Looking at performance counter data is good, but I would have liked to see a rea...

steveklabnik · on Sept 11, 2019

> (or maybe there is even a flag for this?)

We specifically do not give you a flag to control this behavior, but you can choose to call different functions to use unchecked access.

glangdale · on Sept 12, 2019

This, imo, is absolutely correct (it is a dark idea to have a "let's be unsafe for more performance" flag) but maybe a experimental build of the Rust compiler could have this as a configuration option? Possibly the toolchain could warn every step of the way if such a 'tainted' module is ever linked, etc.

It just seems like this sort of question is going to recur, and being able to persistently track the overhead of checking (it would allow you to monitor specific performance improvements) is much nicer than having someone do a one-off experiment.

steveklabnik · on Sept 12, 2019

If it is implemented, it will be used. And people will put it in their own builds.

We already have one “secret” escape flag feature, and people do use it, as much as we don’t talk about it and tell people not to use it when they find it.

glangdale · on Sept 12, 2019

Maybe put a tainted flag in it that causes the linker or runtime to fail? Then don't open source or release the modifications to allow the linker/runtime to avoid that failure check and refuse to let anyone check in a "fix" that allows this check to be skipped to an official build...
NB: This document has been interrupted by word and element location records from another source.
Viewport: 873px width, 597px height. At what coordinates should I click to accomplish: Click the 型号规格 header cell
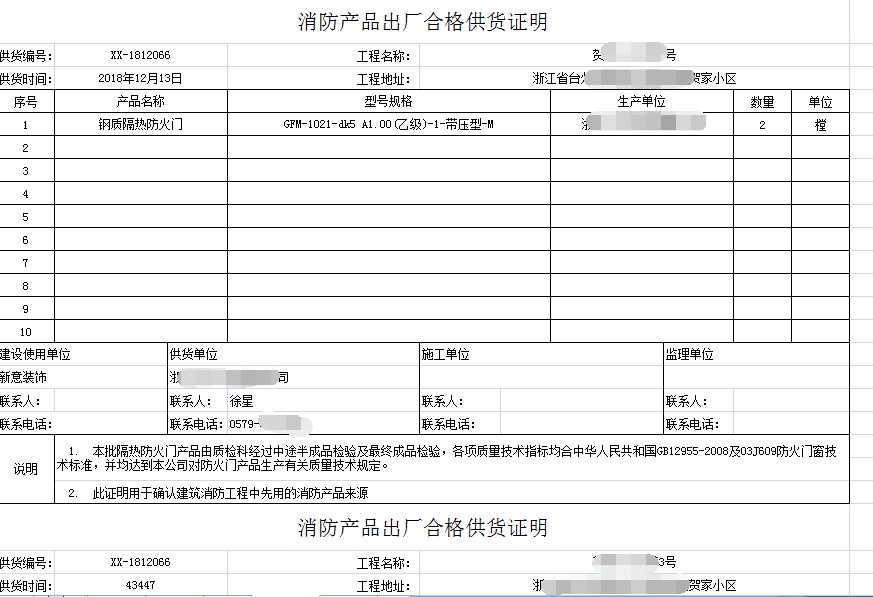coord(388,102)
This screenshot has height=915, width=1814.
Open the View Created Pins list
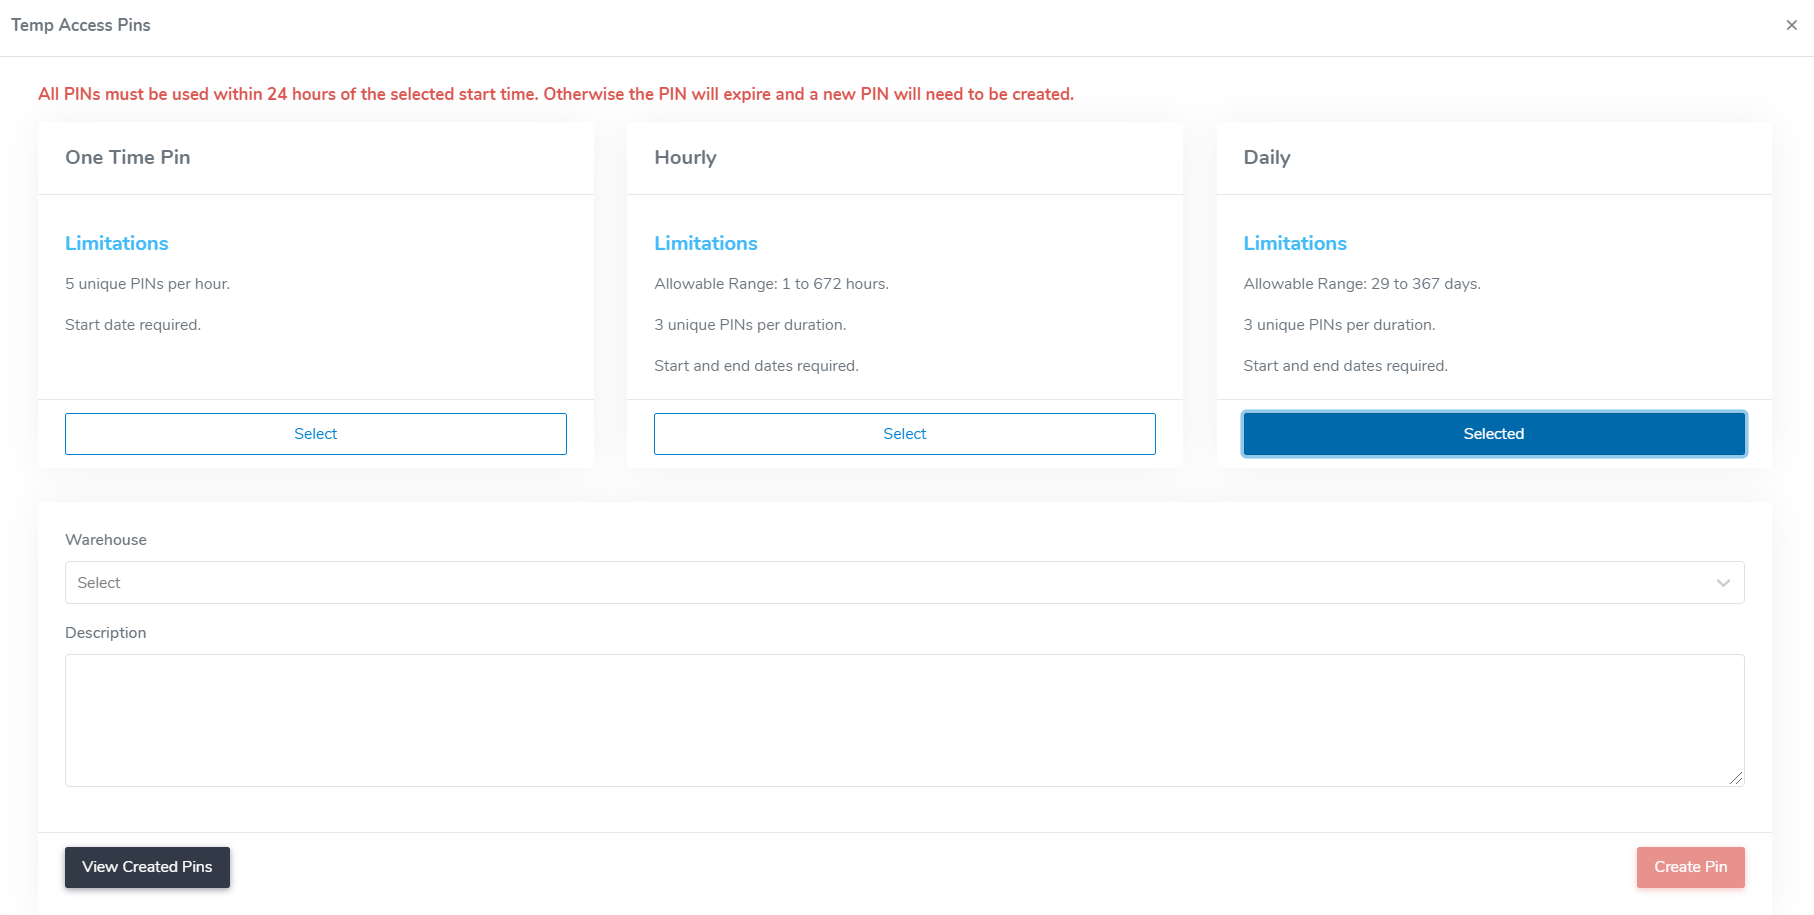pyautogui.click(x=147, y=867)

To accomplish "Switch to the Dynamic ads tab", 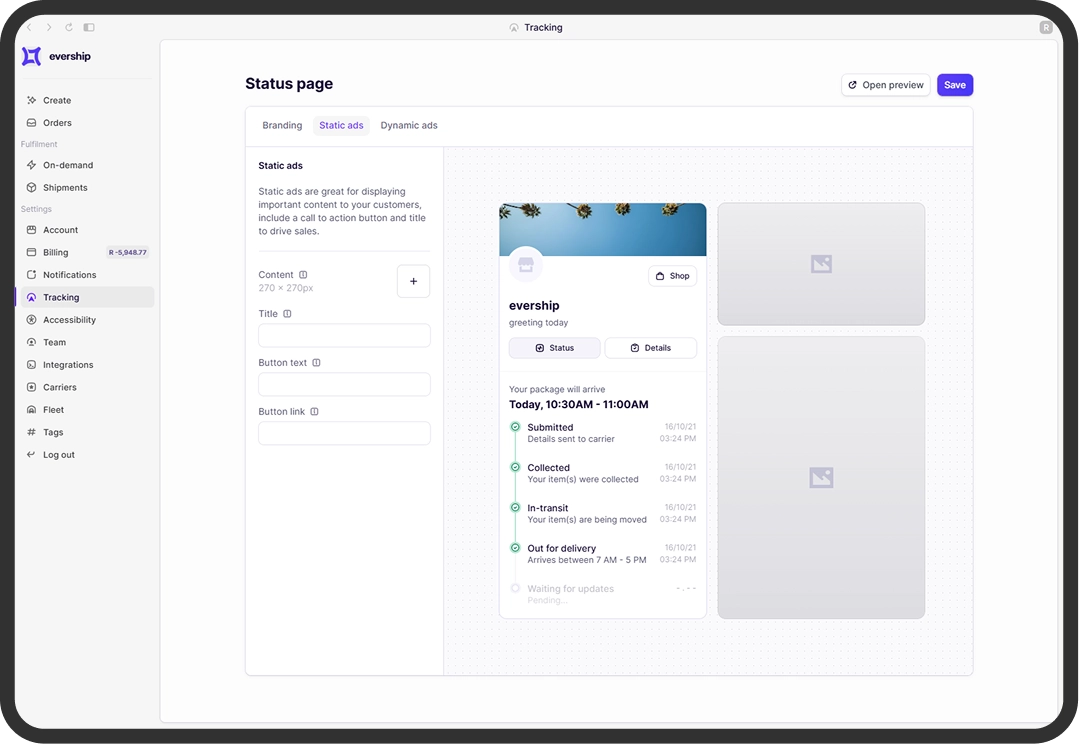I will [x=409, y=126].
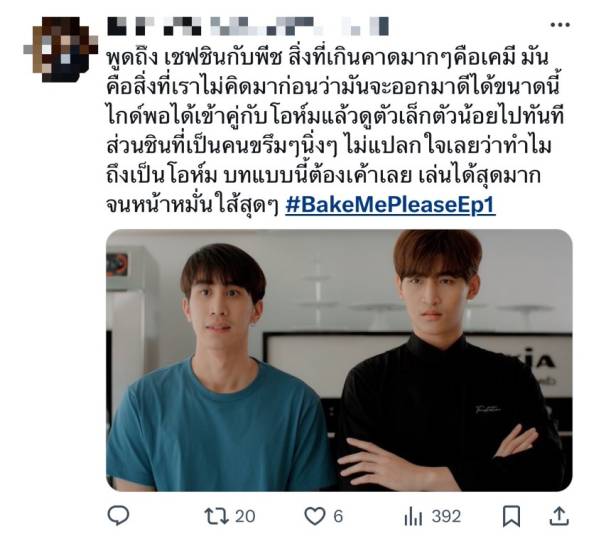
Task: Click the man in black shirt
Action: click(452, 362)
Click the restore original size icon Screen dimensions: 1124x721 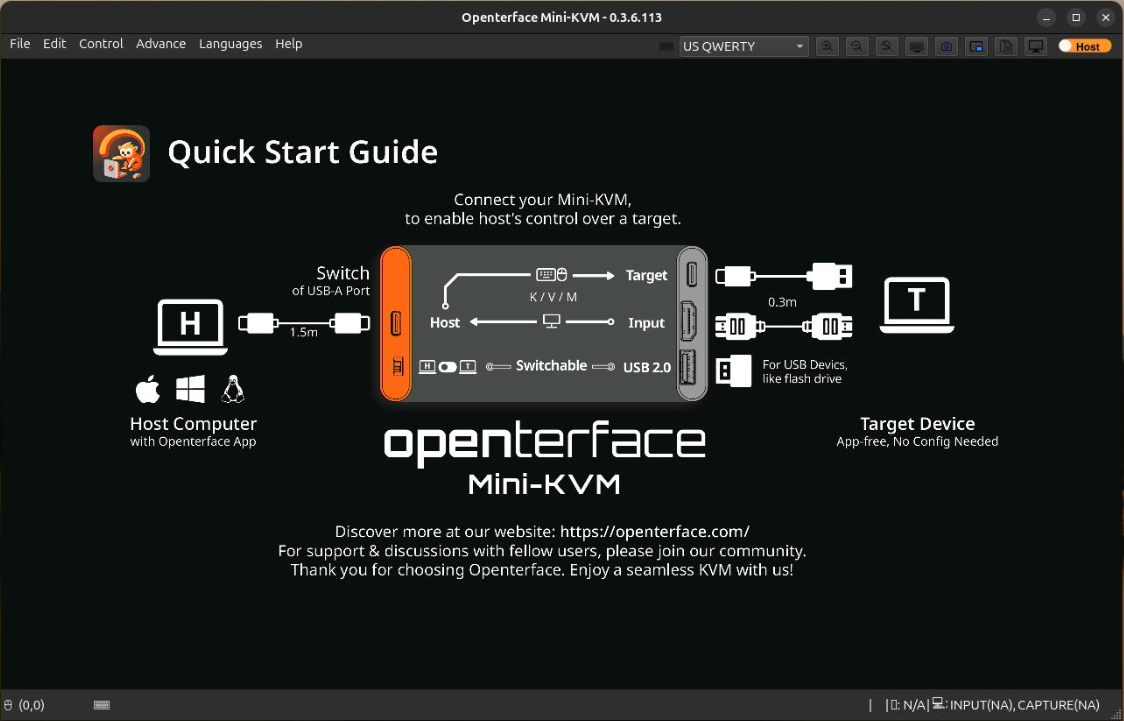[886, 46]
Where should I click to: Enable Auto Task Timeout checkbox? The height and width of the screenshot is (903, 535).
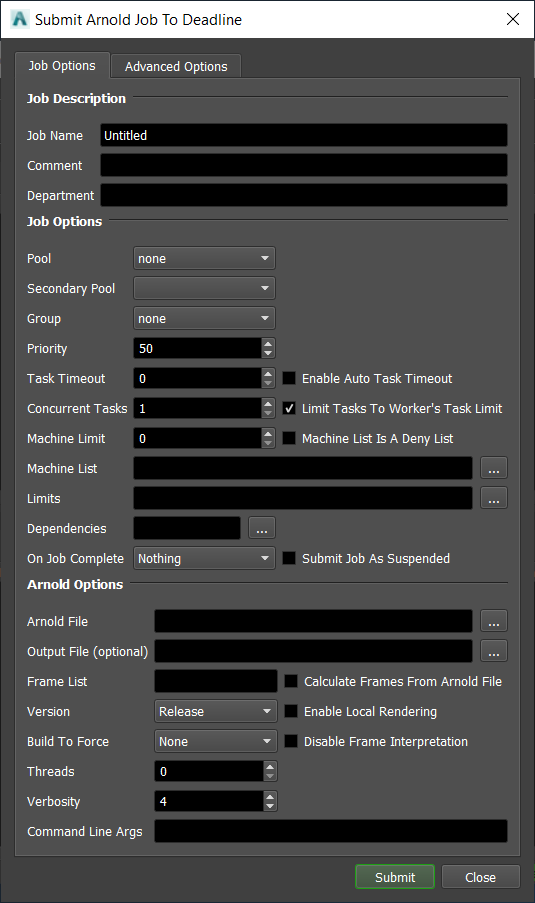click(289, 378)
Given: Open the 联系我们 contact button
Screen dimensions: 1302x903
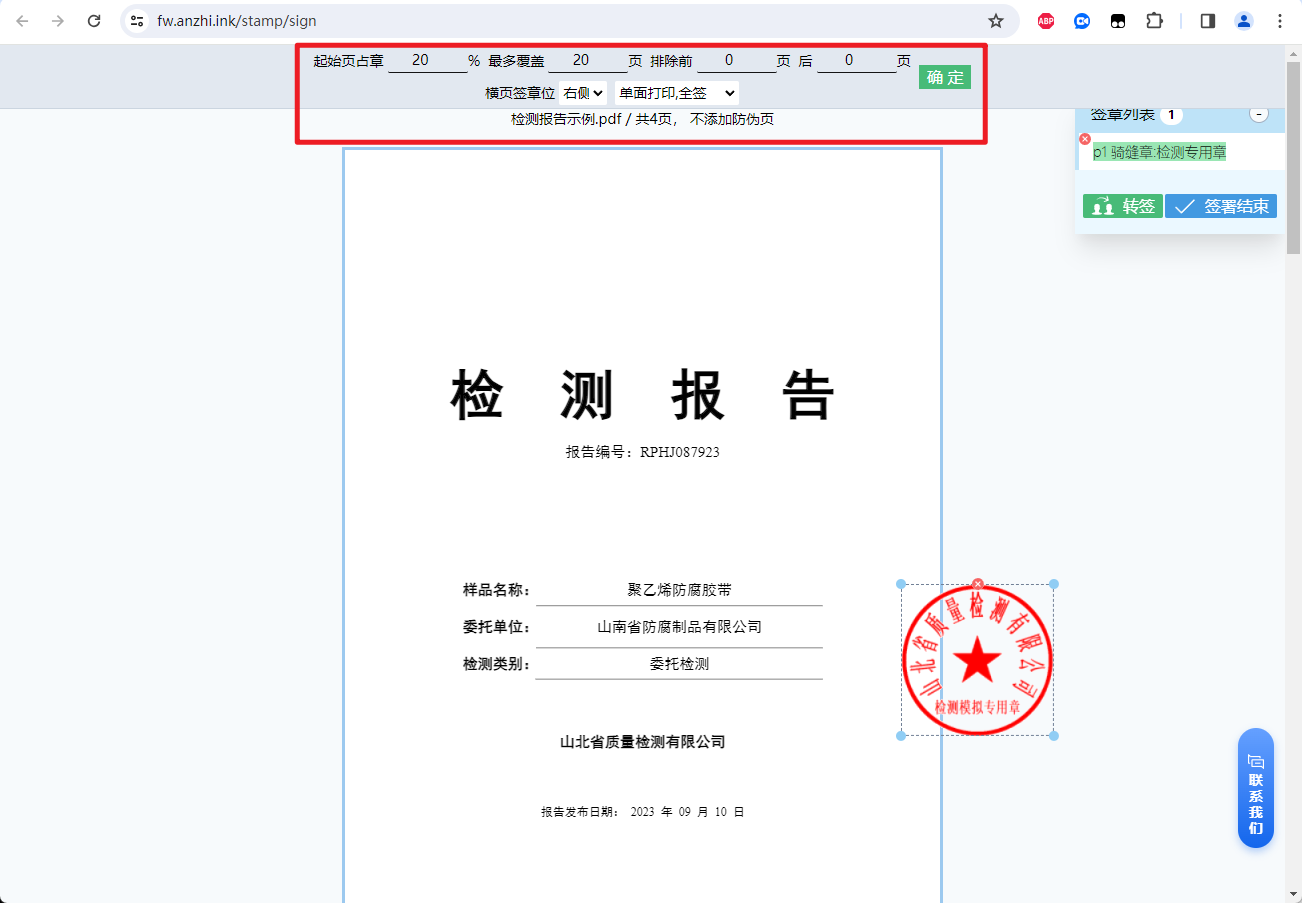Looking at the screenshot, I should pyautogui.click(x=1256, y=788).
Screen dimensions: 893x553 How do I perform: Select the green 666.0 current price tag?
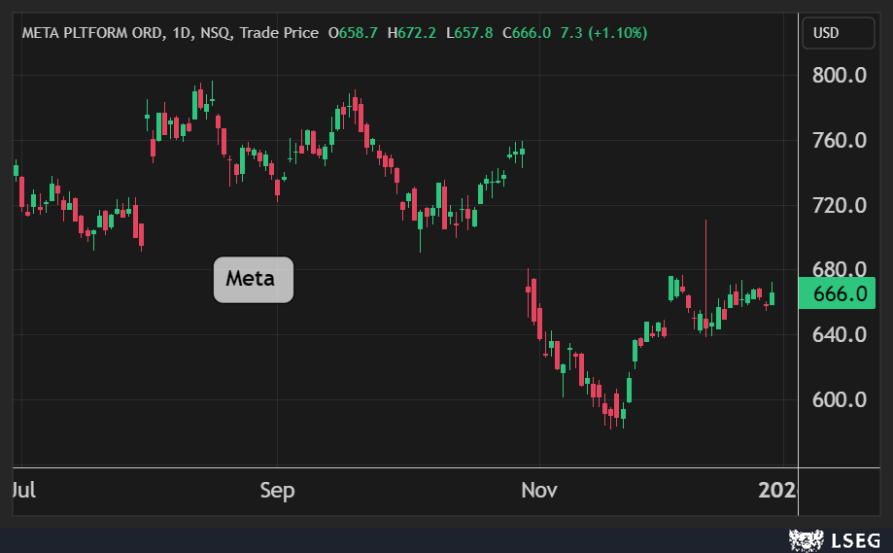coord(838,294)
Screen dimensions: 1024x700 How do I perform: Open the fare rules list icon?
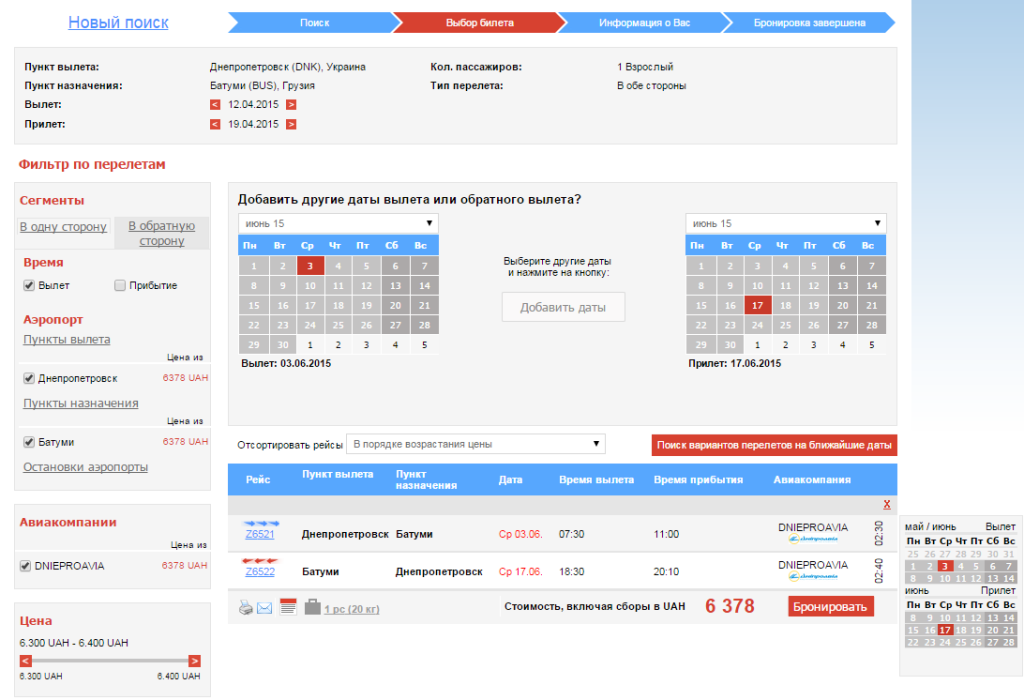coord(288,607)
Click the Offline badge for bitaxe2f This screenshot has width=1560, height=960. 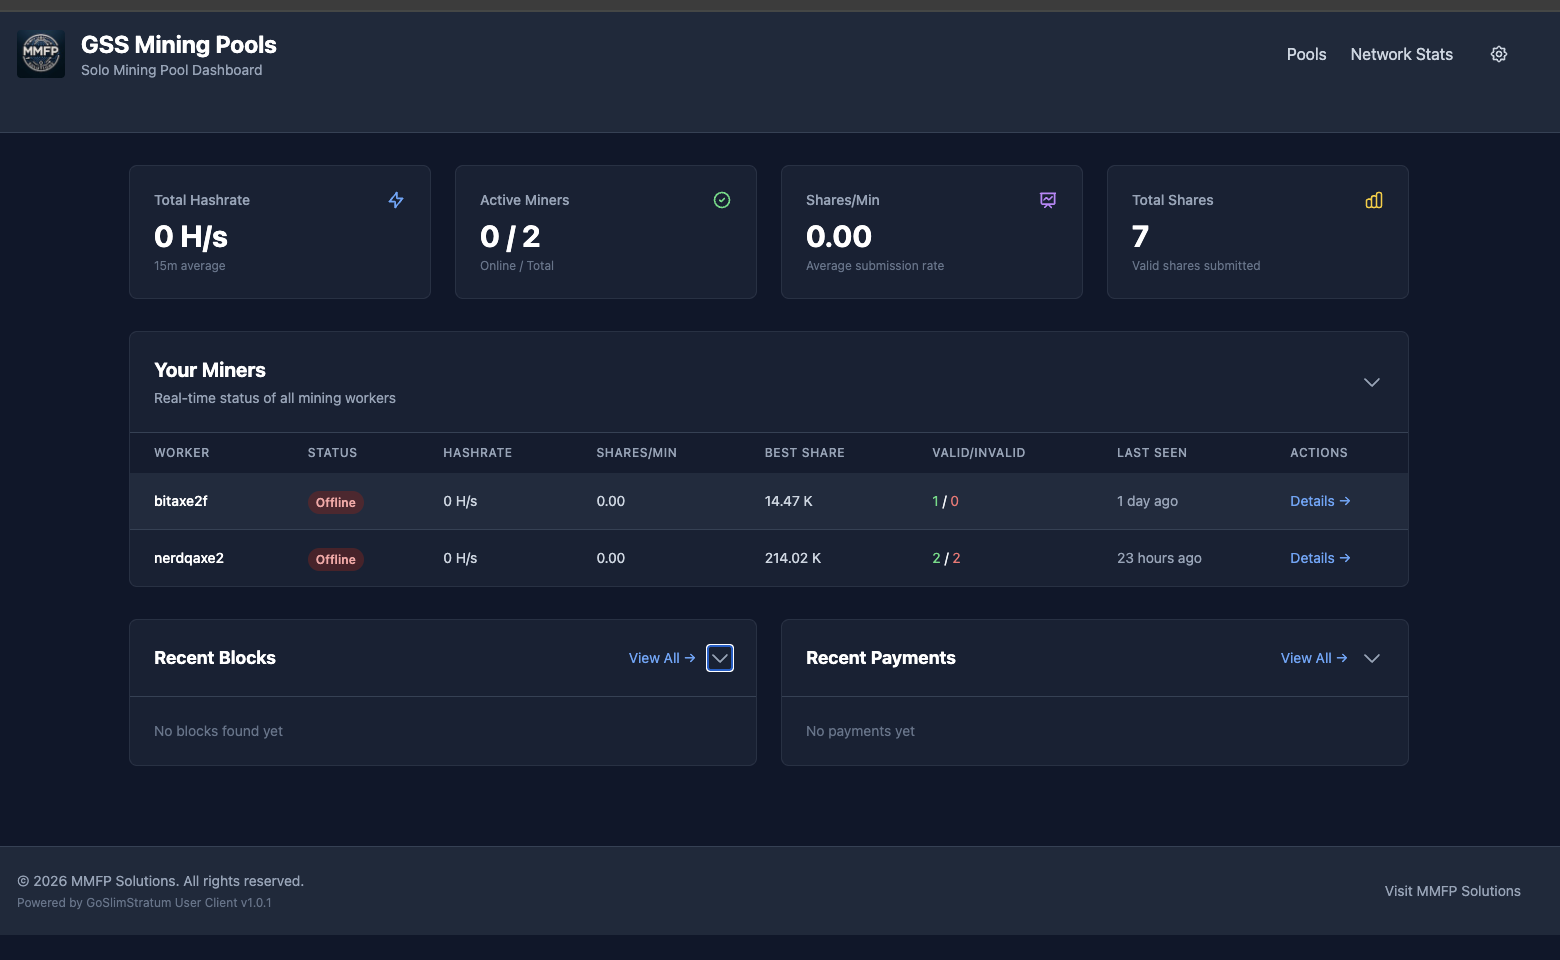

This surely seems like an incredibly important cost. Surely it's worth doing a bit of ugly magic to be able to keep track of it persistently.

tom_mellior · on Sept 12, 2019

Thanks to both of you for the insightful discussion. A flag would be helpful for testing, but it's true that if it's there, it will be used. Still, this can be tracked as part of a CI system by keeping around a patch for disabling bounds checks and regularly building and benchmarking a patched version. Less nice, but should get the job done.

account42 · on Sept 13, 2019

This attitude is the best argument for not using rust I have seen so far.

sh1mmer · on Sept 11, 2019

I'm curious if there is a discussion thread on that design choice.

steveklabnik · on Sept 11, 2019

I’m not 100% sure if there’s a source exactly, but we don’t like safety and correctness to depend on what flags you pass or do not pass. We don’t offer a fast-math flag either for similar reasons.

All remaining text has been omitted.